_Interface element records_

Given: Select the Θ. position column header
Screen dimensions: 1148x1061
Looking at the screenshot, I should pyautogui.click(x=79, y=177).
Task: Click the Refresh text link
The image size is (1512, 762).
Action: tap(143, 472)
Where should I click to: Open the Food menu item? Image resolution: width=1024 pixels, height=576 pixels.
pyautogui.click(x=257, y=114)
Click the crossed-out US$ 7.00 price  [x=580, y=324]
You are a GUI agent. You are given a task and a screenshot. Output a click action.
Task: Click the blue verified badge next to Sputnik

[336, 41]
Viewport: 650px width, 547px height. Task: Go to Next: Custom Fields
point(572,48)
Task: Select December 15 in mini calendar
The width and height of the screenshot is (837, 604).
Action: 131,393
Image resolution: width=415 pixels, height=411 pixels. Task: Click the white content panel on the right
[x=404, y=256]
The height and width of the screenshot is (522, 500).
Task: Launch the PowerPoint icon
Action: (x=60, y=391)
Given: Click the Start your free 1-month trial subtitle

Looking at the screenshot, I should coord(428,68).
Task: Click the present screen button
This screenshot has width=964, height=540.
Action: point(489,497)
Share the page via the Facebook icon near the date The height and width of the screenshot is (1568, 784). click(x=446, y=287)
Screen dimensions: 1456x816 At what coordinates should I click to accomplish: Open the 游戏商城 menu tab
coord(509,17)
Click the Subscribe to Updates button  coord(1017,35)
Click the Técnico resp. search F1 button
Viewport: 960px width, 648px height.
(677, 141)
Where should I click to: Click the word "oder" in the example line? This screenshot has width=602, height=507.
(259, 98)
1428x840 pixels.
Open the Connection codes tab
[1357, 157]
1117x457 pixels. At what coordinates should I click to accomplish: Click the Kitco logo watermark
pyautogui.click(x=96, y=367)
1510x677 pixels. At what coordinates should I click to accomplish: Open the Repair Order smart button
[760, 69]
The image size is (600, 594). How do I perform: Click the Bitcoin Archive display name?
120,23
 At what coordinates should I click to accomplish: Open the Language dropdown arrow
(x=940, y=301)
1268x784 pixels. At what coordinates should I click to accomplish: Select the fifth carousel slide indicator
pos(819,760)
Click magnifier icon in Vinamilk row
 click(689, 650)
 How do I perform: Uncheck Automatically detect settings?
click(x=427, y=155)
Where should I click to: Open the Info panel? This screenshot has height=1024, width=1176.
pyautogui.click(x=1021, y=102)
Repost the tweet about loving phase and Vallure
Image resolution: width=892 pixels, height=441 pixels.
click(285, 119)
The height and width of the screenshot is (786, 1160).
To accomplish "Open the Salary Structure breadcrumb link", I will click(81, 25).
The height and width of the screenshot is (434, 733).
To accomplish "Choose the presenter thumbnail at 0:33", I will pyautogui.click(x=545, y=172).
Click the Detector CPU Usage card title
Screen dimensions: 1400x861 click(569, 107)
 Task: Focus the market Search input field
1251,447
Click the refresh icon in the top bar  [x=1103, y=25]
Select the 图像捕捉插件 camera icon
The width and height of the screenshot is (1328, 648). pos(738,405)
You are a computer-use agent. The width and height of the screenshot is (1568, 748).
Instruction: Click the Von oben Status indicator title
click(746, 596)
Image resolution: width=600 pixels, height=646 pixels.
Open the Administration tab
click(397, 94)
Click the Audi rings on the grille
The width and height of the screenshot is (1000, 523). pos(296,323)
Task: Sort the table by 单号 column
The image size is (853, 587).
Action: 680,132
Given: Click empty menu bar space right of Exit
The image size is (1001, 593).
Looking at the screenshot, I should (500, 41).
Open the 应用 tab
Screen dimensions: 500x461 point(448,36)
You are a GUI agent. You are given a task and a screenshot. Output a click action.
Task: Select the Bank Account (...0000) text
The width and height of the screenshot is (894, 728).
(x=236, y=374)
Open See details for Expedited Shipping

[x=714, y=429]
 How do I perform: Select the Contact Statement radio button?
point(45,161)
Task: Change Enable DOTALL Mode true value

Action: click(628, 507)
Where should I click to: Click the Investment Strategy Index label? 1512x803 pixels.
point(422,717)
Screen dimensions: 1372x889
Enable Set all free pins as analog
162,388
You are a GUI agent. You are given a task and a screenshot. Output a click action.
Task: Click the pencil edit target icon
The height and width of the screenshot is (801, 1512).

_EXERCISE GOAL_
Reproduce every one of the entries above word for word, with no changes.

_WRITTEN REPLY_
Given: Select the Θ. position column header
Screen dimensions: 1148x1061
Looking at the screenshot, I should pyautogui.click(x=79, y=177).
Task: Click the Refresh text link
The image size is (1512, 762).
Action: tap(143, 472)
Where should I click to: Open the Food menu item? Image resolution: width=1024 pixels, height=576 pixels.
pyautogui.click(x=257, y=114)
Click the crossed-out US$ 7.00 price  [x=580, y=324]
You are a GUI agent. You are given a task and a screenshot. Output a click action.
Task: Click the blue verified badge next to Sputnik

[336, 41]
Viewport: 650px width, 547px height. Task: Go to Next: Custom Fields
point(572,48)
Task: Select December 15 in mini calendar
The width and height of the screenshot is (837, 604).
Action: 131,393
Image resolution: width=415 pixels, height=411 pixels. Task: Click the white content panel on the right
[x=404, y=256]
The height and width of the screenshot is (522, 500).
Task: Launch the PowerPoint icon
Action: (x=60, y=391)
Given: Click the Start your free 1-month trial subtitle

Looking at the screenshot, I should coord(428,68).
Task: Click the present screen button
This screenshot has width=964, height=540.
Action: point(489,497)
Share the page via the Facebook icon near the date The height and width of the screenshot is (1568, 784). click(x=446, y=287)
Screen dimensions: 1456x816 At what coordinates should I click to accomplish: Open the 游戏商城 menu tab
coord(509,17)
Click the Subscribe to Updates button  coord(1017,35)
Click the Técnico resp. search F1 button
Viewport: 960px width, 648px height.
(677, 141)
Where should I click to: Click the word "oder" in the example line? This screenshot has width=602, height=507.
(259, 98)
1428x840 pixels.
Open the Connection codes tab
[1357, 157]
1117x457 pixels. At what coordinates should I click to accomplish: Click the Kitco logo watermark
pyautogui.click(x=96, y=367)
1510x677 pixels. At what coordinates should I click to accomplish: Open the Repair Order smart button
[760, 69]
The image size is (600, 594). How do I perform: Click the Bitcoin Archive display name?
120,23
 At what coordinates should I click to accomplish: Open the Language dropdown arrow
(x=940, y=301)
1268x784 pixels. At what coordinates should I click to accomplish: Select the fifth carousel slide indicator
pos(819,760)
Click magnifier icon in Vinamilk row
 click(689, 650)
 How do I perform: Uncheck Automatically detect settings?
click(x=427, y=155)
Where should I click to: Open the Info panel? This screenshot has height=1024, width=1176.
pyautogui.click(x=1021, y=102)
Repost the tweet about loving phase and Vallure
Image resolution: width=892 pixels, height=441 pixels.
click(285, 119)
The height and width of the screenshot is (786, 1160).
To accomplish "Open the Salary Structure breadcrumb link", I will click(81, 25).
The height and width of the screenshot is (434, 733).
To accomplish "Choose the presenter thumbnail at 0:33", I will pyautogui.click(x=545, y=172).
Click the Detector CPU Usage card title
Screen dimensions: 1400x861 click(569, 107)
 Task: Focus the market Search input field
1251,447
Click the refresh icon in the top bar  [x=1103, y=25]
Select the 图像捕捉插件 camera icon
The width and height of the screenshot is (1328, 648). pos(738,405)
You are a computer-use agent. The width and height of the screenshot is (1568, 748).
Instruction: Click the Von oben Status indicator title
click(746, 596)
Image resolution: width=600 pixels, height=646 pixels.
Open the Administration tab
click(397, 94)
Click the Audi rings on the grille
The width and height of the screenshot is (1000, 523). pos(296,323)
Task: Sort the table by 单号 column
The image size is (853, 587).
Action: 680,132
Given: Click empty menu bar space right of Exit
The image size is (1001, 593).
Looking at the screenshot, I should (500, 41).
Open the 应用 tab
Screen dimensions: 500x461 point(448,36)
You are a GUI agent. You are given a task and a screenshot. Output a click action.
Task: Select the Bank Account (...0000) text
The width and height of the screenshot is (894, 728).
(x=236, y=374)
Open See details for Expedited Shipping

[x=714, y=429]
 How do I perform: Select the Contact Statement radio button?
point(45,161)
Task: Change Enable DOTALL Mode true value

Action: click(628, 507)
Where should I click to: Click the Investment Strategy Index label? 1512x803 pixels.
point(422,717)
Screen dimensions: 1372x889
Enable Set all free pins as analog
162,388
You are a GUI agent. You are given a task and a screenshot. Output a click action.
Task: Click the pencil edit target icon
The height and width of the screenshot is (801, 1512).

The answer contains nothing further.